Relevance of Unicode in Africa


Given the use of extended Latin characters in written forms of many languages in Africa, and the use of non-Latin scripts for others, it would seem that Unicode would be a natural subject to introduce to students who plan to work in ICT in Africa. So perhaps there are some good examples to share?

For instance, last September there was news that computer science students at American University of Nigeria (AUN) developed phone apps in Hausa and Fulfulde for teaching literacy. This requires some knowledge of Unicode, implying that perhaps the students learned about it at AUN. (I'm seeking more info on this for an upcoming post in the "Really smart mobiles know African languages" series.)

On the other hand, the persistence of an 8-bit "special font" in Mali would seem to indicate that in that country at least, the word about Unicode hasn't spread to people who should know about it. Are there other examples of Unicode not being used where it would help most?

(See also: "Unicode and the architecture of ICT," 30 June 2015)

Friday, December 25, 2015

List of African languages on iPhone6s

iPhone 6s+, part of "Other languages" menu
Pursuant to mention in the previous post about support for African languages on Apple's iPhone6s+ (iOS 9), I wanted to take a moment to list what those languages are. Again, there is not full support for any of them as far as I checked, but the list seems to be the most extensive list on any smartphone / mobile device available.

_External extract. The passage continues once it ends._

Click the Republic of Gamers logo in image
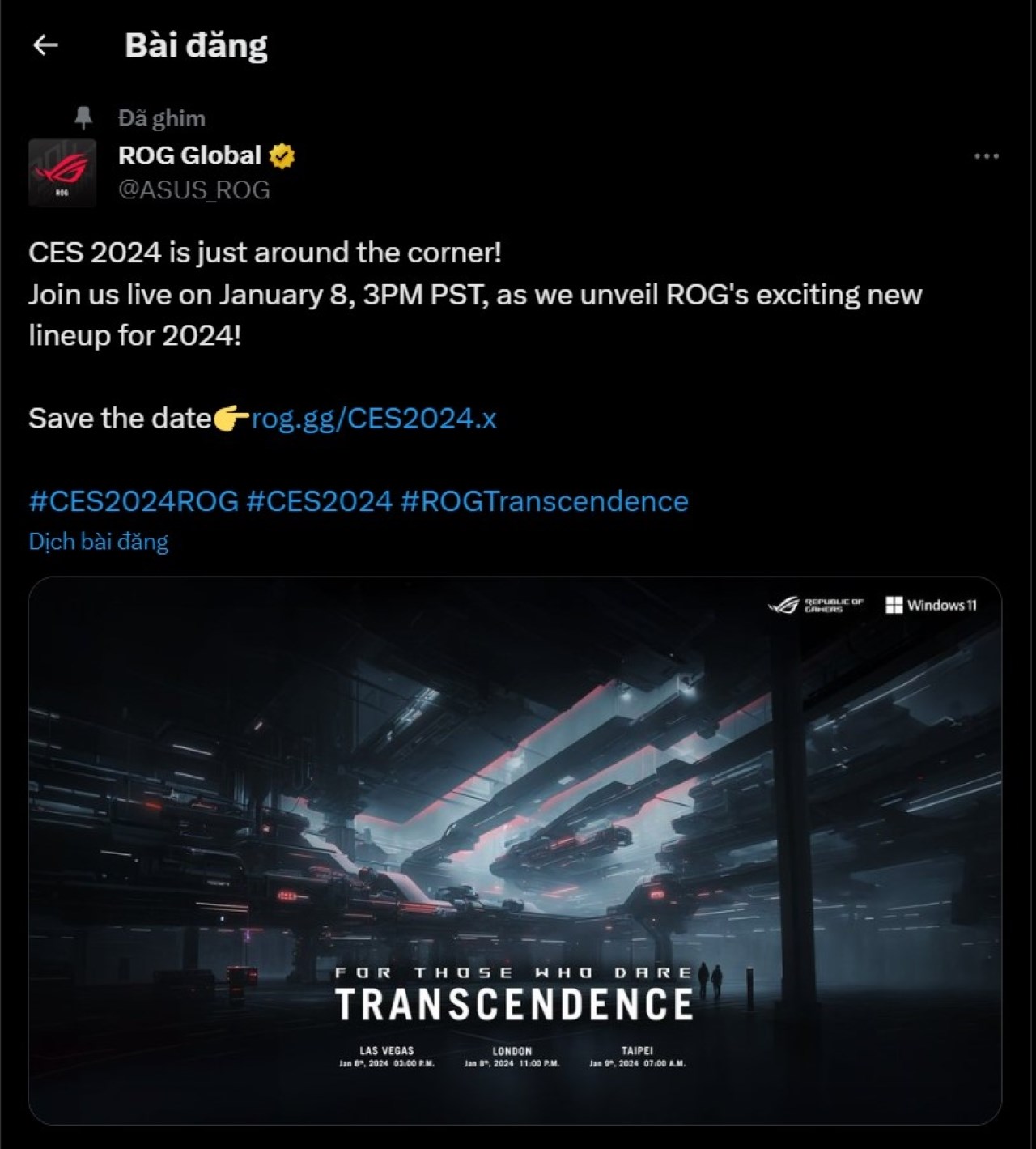Screen dimensions: 1036x1149 coord(816,605)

But first, how prominently do iPhones figure in the rapidly expanding use of mobile devices in Africa? According to a 2010 Foreign Policy article critiquing Apple's not marketing iPhones in Africa, "for the vast majority of Africans, Apple effectively doesn’t exist" (a statement that in my impression has long been true even in sectors with access to ICT). That picture is changing, at least in some measure. In a March 2014 article on "unauthorized" iPhones in Nigeria, IT News Africa, stated that "Apple’s iPhone is one of the most desirable brands in most parts of Africa." And Apple itself, in its page on "Wireless carrier support and features for iPhone in Africa," lists carriers for 36 of Africa's 54 countries.*

Given the high cost of iPhones, however, even the less-expensive models are still upmarket items (see a discussion of relative cost per income of iPhone 5c in China, India, and Africa). So the benefits of Apple's apparent commitment to localization in African languages will not accrue directly to most people, though it may help raise the bar for other systems.

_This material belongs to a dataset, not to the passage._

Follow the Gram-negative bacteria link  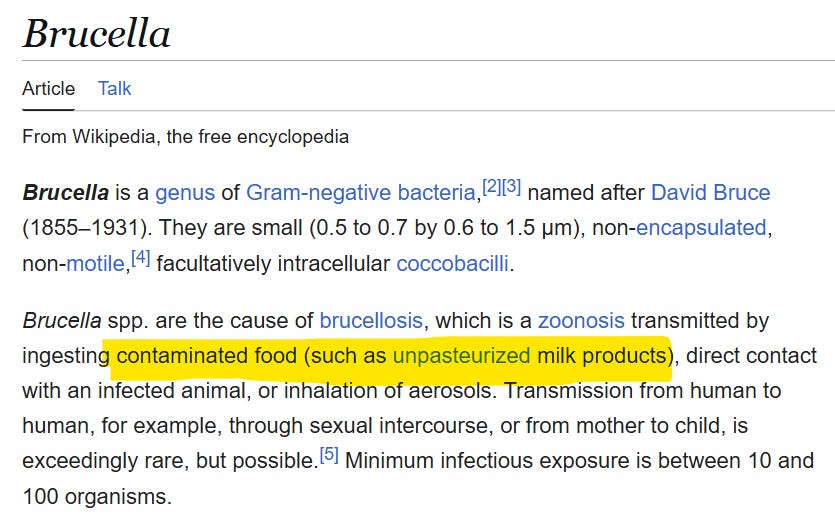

Here is the list of African languages on iPhone 6s+, 74 in total (extracted manually from the full list of ~240 "Other languages"; names linked mainly to Wikipedia articles; any errors or omissions are mine; see also notes below list):

Notes to above list (numbering for convenience only):
  1. English names as used on the iPhone were retained for this list; in a few cases, additional names have been added for clarity.
  2. Listings for the two languages that are offered each in two different scripts were consolidated (Arabic & Latin for Soninke, and Latin & Vai for Vai).
  3. Notice different approach to Songhay language(s) in Firefox OS (previous posting), which is localized for "Songhay," and iPhone, which follows Ethnologue and ISO 639-3 listing "Koyra Chiini" and "Koyraboro Senni" separately (as well as "Zarma"). Would be interesting to know how these efforts compare.
  4. I did not find some major languages on the list, such as Amharic, Hausa, Kongo, and Tigrinya.
  5. The languages that are in the list include some that are very widely spoken and/or official, and some that are less-widely spoken - this may be a function of response to Apple's encouragement of developers to localize more apps rather than a planned approach (seeking more information).

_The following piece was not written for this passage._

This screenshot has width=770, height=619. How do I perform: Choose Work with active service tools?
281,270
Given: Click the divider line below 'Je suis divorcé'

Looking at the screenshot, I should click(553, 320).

* The 18 countries not on the list (which had last been updated on 6 Nov. 2015 at time of access) are: Benin, Burundi, Cape Verde, Comoros, Djibouti, Equatorial Guinea, Eritrea, Ethiopia, Gambia, Lesotho, Liberia, Mauritania, Sao Tome e Principe, Seychelles, Somalia, South Sudan, Sudan, and Swaziland.

Wednesday, December 16, 2015

More on US Census Bureau & African languages

Last July I posted on the U.S. Census Bureau's coverage of African languages spoken in the United States. That focused on names and categories used (which I understand will be reviewed for possible revision), and included a map from Slate based on the Bureau's data showing the most spoken African languages or categories by State.

In October, the Census Bureau released its detailed data on over 300 languages (and language categories) spoken in the U.S. A summary table of this data was featured in an article written by Nikhil Sonnad last month on Quartz (and on CityLab under a different title). There is a small error in the text of that article, where it mentions "Sudanese" (spelled like the nationality) as a language - that should actually be "Sundanese" (spelled correctly in the table), which is spoken in Indonesia.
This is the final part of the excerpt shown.